Fight First, Result Later [ II ]
Judul : Fight first, result later.
Penulis : Juan
Lagi-lagi siluet cahaya dari lampu sein kendaraan yang melintas itu membuatnya mengernyitkan netranya, namun itu tak membuatnya beranjak dari tempat ia berdiri.
Pikirannya sibuk bergelut manja, dan ia masih tidak bisa bernapas lega sebelum hari itu tiba.
Gadis itu, gadis yang sama dengan kemarin. Gadis yang selalu datang sehabis matahari terbenam kemudian diam berdiri pada tepian sungai Cheonggyecheon, Seoul, bersama beberapa buku-buku tentang ilmu hukum yang selalu menjadi temannya. Serebrumnya penuh dengan macam-macam jenis pemikiran yang berujung pesimis. Tidak, dia tidak boleh gagal. Apapun itu, dia harus bisa mencapai keinginannya dan membuktikan pada orang tuanya bahwa tidak semua pilihan anak itu buruk. Atau mungkin mereka lupa bahwa yang paling tahu apa yang terbaik untuk diri sendiri adalah kita sendiri.
Kedua netra coklat itu masih bergerak mengikuti rentetan kalimat-kalimat yang akan membuat orang lain membaca dua kali namun tidak untuknya. Entah apa yang ada di pikirannya sehingga ia lebih nyaman belajar di sini ketimbang di rumah yang sudah pasti suara bising tak akan menggangu konsentrasinya.

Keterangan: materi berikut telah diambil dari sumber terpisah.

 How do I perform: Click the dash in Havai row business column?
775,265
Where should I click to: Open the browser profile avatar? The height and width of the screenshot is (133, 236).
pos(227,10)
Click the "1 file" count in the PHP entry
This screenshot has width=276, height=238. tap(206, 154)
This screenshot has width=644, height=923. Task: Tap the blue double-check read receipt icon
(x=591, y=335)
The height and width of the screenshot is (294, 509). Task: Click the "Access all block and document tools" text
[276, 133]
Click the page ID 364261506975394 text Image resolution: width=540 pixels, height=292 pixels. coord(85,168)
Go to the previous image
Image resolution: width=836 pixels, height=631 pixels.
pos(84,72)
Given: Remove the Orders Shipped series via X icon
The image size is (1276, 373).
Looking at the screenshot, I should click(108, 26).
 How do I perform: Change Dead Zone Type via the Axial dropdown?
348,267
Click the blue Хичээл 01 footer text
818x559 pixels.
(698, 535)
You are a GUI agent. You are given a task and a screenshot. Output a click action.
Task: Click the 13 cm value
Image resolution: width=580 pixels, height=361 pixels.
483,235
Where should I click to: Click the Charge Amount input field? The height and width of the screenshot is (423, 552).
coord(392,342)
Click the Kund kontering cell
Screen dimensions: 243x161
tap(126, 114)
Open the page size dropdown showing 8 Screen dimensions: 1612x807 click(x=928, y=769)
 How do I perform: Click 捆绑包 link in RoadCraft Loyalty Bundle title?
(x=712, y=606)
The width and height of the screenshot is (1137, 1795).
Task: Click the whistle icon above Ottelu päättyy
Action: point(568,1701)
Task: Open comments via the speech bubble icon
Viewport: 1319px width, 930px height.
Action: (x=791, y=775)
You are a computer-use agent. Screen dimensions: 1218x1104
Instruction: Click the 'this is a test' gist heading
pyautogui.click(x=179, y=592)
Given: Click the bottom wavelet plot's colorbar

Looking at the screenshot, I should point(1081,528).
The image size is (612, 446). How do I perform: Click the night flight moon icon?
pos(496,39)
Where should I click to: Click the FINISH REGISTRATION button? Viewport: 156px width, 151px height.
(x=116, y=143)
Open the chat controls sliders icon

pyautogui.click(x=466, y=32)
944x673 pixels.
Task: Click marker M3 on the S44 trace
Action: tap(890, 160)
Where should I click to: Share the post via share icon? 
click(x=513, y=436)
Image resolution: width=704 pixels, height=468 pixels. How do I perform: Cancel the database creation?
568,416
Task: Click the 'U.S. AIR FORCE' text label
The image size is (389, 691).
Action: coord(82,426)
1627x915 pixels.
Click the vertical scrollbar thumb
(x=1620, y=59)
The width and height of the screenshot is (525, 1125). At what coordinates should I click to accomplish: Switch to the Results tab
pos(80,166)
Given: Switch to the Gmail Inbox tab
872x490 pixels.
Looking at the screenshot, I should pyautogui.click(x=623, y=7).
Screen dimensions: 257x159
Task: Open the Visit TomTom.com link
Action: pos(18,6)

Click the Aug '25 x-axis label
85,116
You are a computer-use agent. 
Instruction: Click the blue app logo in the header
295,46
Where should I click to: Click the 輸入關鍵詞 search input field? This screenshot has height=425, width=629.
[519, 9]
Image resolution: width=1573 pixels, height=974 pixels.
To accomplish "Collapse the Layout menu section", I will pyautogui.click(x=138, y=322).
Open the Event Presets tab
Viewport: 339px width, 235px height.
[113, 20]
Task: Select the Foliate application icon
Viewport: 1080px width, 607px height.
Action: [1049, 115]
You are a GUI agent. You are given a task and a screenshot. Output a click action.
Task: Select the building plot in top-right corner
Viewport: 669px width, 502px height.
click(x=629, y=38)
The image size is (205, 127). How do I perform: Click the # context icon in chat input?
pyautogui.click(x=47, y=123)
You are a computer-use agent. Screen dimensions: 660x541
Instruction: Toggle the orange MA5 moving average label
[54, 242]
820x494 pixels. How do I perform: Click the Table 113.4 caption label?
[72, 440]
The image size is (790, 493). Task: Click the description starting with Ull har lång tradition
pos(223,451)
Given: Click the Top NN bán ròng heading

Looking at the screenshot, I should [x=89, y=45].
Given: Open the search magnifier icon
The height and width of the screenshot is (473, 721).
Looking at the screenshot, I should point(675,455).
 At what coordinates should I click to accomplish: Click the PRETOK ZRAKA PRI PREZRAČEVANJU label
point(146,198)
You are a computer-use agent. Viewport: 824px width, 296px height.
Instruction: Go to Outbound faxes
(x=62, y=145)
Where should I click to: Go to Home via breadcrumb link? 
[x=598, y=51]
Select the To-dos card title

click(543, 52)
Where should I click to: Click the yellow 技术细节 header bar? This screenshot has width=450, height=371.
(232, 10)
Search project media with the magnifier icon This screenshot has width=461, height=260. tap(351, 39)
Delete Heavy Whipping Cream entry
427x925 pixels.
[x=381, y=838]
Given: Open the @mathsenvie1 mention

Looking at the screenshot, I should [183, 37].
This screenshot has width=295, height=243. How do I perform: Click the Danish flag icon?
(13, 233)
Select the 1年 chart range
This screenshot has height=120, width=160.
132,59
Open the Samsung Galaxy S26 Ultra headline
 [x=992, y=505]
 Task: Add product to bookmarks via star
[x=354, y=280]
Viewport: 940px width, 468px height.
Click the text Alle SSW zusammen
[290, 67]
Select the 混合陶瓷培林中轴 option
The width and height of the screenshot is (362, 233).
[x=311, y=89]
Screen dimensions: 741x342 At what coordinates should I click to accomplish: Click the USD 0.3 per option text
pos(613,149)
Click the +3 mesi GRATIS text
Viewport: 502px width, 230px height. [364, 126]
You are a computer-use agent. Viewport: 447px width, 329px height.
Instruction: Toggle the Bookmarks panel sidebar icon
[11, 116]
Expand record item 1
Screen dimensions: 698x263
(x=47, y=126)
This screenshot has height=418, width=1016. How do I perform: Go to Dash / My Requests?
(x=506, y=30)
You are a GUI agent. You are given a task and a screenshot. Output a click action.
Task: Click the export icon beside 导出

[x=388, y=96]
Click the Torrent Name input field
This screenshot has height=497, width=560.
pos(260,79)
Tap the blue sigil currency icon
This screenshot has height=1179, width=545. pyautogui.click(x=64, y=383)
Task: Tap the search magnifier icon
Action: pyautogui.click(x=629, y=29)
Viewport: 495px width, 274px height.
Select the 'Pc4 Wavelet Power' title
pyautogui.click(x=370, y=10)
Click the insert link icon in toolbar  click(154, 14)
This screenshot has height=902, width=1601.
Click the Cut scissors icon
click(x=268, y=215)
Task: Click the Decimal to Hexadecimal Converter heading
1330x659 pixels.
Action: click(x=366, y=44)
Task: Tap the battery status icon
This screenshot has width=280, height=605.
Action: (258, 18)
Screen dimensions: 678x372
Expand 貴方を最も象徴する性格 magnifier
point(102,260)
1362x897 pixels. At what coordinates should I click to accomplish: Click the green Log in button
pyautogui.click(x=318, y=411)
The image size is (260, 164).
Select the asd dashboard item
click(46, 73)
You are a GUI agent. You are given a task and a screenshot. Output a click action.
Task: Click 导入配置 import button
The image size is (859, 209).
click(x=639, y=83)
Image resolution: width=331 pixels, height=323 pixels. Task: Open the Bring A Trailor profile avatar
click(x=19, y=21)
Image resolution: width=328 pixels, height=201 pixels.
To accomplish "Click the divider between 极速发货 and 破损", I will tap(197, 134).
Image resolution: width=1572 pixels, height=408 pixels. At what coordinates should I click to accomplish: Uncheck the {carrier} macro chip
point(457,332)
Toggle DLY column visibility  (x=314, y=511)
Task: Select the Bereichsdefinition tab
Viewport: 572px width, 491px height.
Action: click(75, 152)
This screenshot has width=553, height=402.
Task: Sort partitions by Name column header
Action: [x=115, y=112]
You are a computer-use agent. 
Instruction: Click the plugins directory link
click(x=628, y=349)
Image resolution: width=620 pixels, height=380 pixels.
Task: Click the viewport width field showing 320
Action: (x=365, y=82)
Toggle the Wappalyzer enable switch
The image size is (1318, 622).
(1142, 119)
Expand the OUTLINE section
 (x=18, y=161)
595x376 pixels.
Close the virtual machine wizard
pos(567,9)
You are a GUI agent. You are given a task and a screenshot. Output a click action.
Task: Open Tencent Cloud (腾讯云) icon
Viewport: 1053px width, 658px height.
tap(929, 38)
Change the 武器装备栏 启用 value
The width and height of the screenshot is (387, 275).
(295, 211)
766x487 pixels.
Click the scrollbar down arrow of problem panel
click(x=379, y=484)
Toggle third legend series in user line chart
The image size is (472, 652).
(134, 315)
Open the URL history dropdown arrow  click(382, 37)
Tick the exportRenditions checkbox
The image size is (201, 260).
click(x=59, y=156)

Sudah sekitar satu jam ia berdiri di sini. Membaca buku lagi dan lagi. Tanpa disadari itu adalah bentuk perjuangan dalam meraih impiannya. Diterima masuk jurusan impiannya, lalu sukses dan mampu membuktikan pada kedua orang tuanya. Yah, itu adalah sebuah angan-angan yang dia yakini bisa jadi kenyataan.
Sebuah pesan singkat menciptakan getar pada ponselnya.
Jimin :
Yak! Nam Gyura! Aku sudah bilang lepas buku itu dari tanganmu, ayo nikmati waktu yang tersisa dengan membebaskan pikiranmu!
Tidak ada yang istimewa dari pesan ini, dan entah bagaimana sebuah pesan singkat itu mampu menarik sudut labiumnya, namun sepertinya ia tidak berniat membalasnya karena ponsel itu segera ia letakkan kembali pada tas ranselnya lalu kembali fokus mencari kalimat akhir yang ia baca.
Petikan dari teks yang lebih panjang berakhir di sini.